We need to help our children overcome jealousy. Teach him or her that there are no two people in this world exactly the same. We each have our own birthdays, talents, likes and dislikes. And just as we each have our own unique set of fingerprints, so too, are we each born with our own particular mission in life. Our goal as parents is to help each child shine in his own particular way so that he feels fulfilled enough as an individual without casting a malicious eye on his brother’s blessings. It’s not ‘equal’ that I must focus on with my children, instead, its ‘individual’. Why would he need to knock his brother if he felt satisfied and complete with himself?

Being jealous is like eyeing someone else’s gorgeous piece of luggage. Nothing inside fits.

When I was a little girl, I was taught that being jealous is like eyeing someone else’s gorgeous piece of luggage. You lug it home excitedly, open it up, and realize too late that nothing fits. Besides, half the stuff inside isn’t even your taste.

Parents should not help children eye the lives of others.
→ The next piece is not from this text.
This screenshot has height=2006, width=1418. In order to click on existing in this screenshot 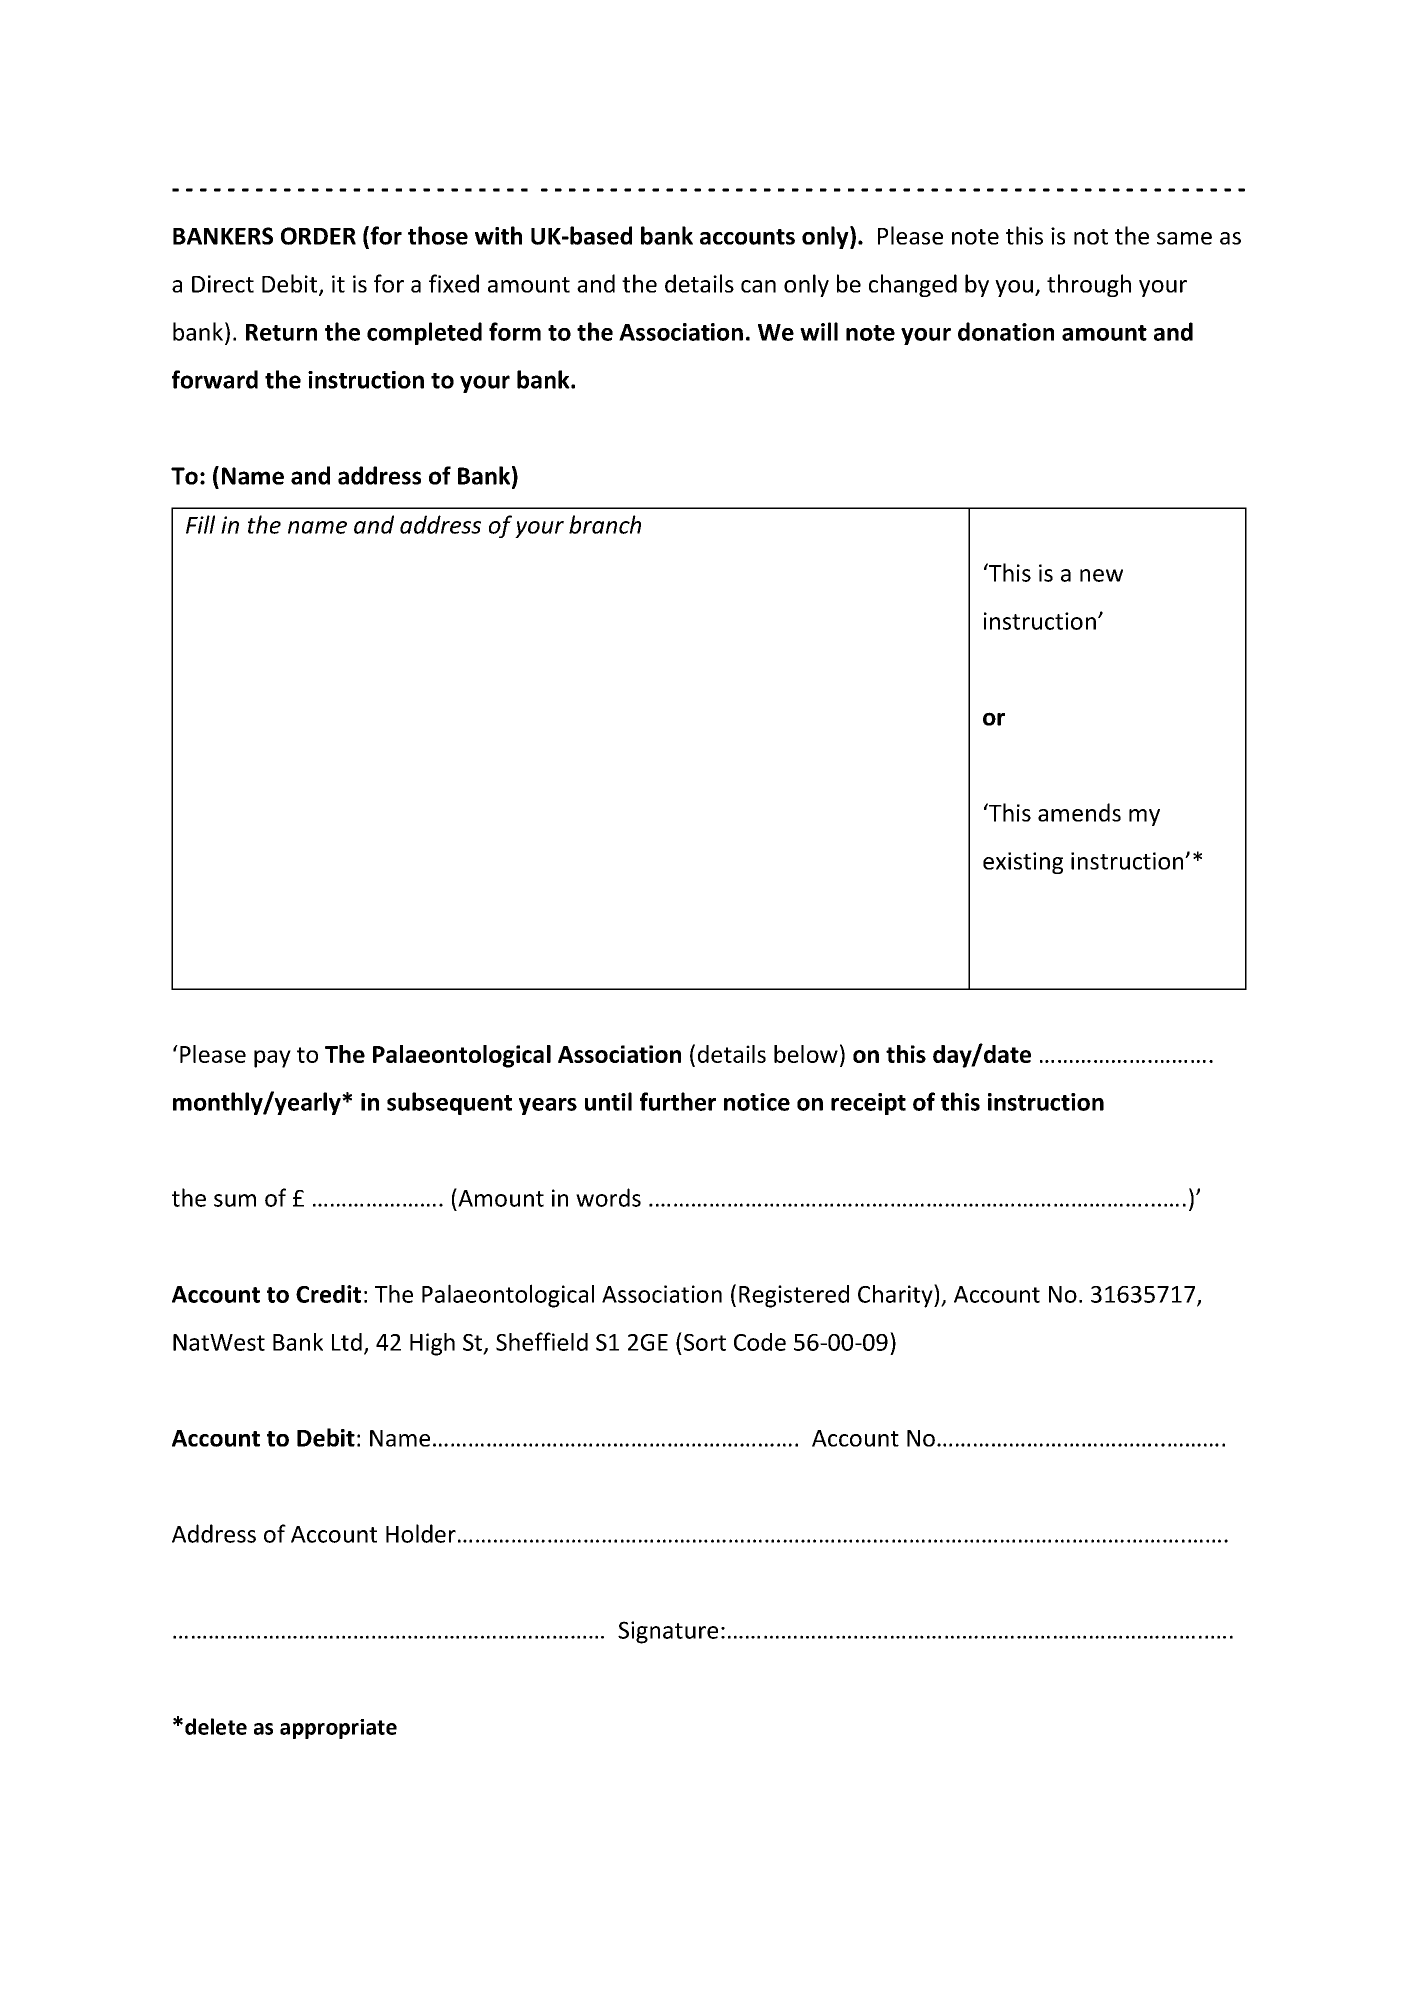, I will do `click(1023, 863)`.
Kids should know that every child in the family is appreciated for his or her specific individuality. We also should not encourage the tantrums and discontent by striving to make each situation equal.

Imagine for a moment a parent’s excitement as she awaits her little girl’s arrival home from school. All day long she is anticipating the moment that her daughter walks through the door and tears open the gift-wrapped box sitting on the counter. It is her youngest child’s birthday and Mom and Dad went all out. Sitting inside the box is a brand new American Girl Doll with her favorite outfits and accessories.
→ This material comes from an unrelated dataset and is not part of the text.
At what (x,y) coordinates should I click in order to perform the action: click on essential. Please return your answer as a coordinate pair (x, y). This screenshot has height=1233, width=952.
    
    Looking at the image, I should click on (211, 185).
As the younger daughter opens the box, her older sister erupts.

“How could you?” she asks. “I’m older. I should be the first one to get this doll!”

She throws herself on the floor and cries her heart out.

If you are the parent watching this scene, what would you do? Would you feel as if you’ve somehow failed? Would you tell your crying daughter that you’re so sorry that she’s feeling sad and we can order a doll online?

Buying the same toy or feeling guilty is not the solution. We are only feeding our child’s jealousy. 

When children are younger it is easy to fall into the trap of thinking that buying the same toy will just solve everything. And it is even easier to feel awful and blame ourselves when our children are unhappy.

But that’s not true. Buying the same toy or feeling guilty is not the solution. We are only feeding our child’s jealousy.  Instead of buying more toys, provide your child with a lesson for life.

Bend down and take your child’s hands in yours. Look into her eyes and simply say, “I know this is hard. You feel disappointed. You wanted this doll first, but now it’s your sister’s turn. Your turn will come. I know that you will take a deep breath and be happy for your sister just like I know you would want her to be happy for you when it’s your special turn. And if you ask nicely, you may even get a chance to play with the doll. ”

We cannot give in to jealous tantrums nor should we attempt to justify ourselves as fair parents to our children. What we can do is reassure our children of our forever love and that we will always try to be there for them and hear their voices.

Indulging their jealous eyes will only make it more difficult for them to overcome their envious nature.  And part of being a mensch in this world is being able to look at others without malice.